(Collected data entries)
* * * *
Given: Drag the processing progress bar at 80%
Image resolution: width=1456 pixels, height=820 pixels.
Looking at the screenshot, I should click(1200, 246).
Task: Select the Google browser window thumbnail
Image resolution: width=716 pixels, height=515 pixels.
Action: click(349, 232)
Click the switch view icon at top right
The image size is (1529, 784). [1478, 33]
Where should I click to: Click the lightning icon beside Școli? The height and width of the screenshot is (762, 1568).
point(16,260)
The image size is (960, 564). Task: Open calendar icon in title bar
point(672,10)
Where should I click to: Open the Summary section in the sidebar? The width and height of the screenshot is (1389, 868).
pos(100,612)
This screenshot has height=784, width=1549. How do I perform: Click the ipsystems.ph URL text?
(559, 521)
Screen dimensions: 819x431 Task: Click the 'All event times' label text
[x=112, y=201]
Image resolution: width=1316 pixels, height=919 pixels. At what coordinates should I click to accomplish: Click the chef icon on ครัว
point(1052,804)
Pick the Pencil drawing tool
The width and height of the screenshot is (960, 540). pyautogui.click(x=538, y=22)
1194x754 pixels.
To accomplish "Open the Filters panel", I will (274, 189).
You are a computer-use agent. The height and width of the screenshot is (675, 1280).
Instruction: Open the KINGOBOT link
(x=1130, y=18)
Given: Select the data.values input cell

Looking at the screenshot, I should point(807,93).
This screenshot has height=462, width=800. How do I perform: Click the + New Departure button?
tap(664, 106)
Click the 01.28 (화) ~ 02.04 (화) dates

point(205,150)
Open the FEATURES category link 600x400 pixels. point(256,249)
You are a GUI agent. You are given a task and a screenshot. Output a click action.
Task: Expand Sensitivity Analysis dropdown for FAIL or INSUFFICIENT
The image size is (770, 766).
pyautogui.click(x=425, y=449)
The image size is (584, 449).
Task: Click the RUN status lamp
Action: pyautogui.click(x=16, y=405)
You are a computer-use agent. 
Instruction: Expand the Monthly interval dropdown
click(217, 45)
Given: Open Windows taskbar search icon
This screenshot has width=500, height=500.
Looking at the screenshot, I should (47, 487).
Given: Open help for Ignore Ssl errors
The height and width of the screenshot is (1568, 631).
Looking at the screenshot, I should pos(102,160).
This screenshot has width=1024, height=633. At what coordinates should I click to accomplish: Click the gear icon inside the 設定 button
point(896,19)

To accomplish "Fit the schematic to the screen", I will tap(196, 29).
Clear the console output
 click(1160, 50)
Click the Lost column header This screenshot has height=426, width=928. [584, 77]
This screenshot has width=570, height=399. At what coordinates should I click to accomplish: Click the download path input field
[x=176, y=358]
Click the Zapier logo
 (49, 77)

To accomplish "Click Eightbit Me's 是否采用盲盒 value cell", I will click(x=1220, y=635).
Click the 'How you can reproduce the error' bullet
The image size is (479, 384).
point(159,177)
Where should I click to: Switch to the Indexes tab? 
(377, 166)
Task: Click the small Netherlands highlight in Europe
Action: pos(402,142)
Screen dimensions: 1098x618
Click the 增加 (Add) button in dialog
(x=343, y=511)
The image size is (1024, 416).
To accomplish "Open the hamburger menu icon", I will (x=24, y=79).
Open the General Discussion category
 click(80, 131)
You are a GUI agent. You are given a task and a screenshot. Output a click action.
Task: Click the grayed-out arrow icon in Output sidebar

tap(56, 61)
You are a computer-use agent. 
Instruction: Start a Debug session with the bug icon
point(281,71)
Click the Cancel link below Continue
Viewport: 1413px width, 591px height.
* * * *
What needs to be done = When a line of the records includes "will", that line belongs in the answer.

Answer to this task =
To accomplish "Open the Filters panel", I will (274, 189).
To accomplish "Fit the schematic to the screen", I will tap(196, 29).
To accomplish "Click Eightbit Me's 是否采用盲盒 value cell", I will click(x=1220, y=635).
To accomplish "Open the hamburger menu icon", I will (x=24, y=79).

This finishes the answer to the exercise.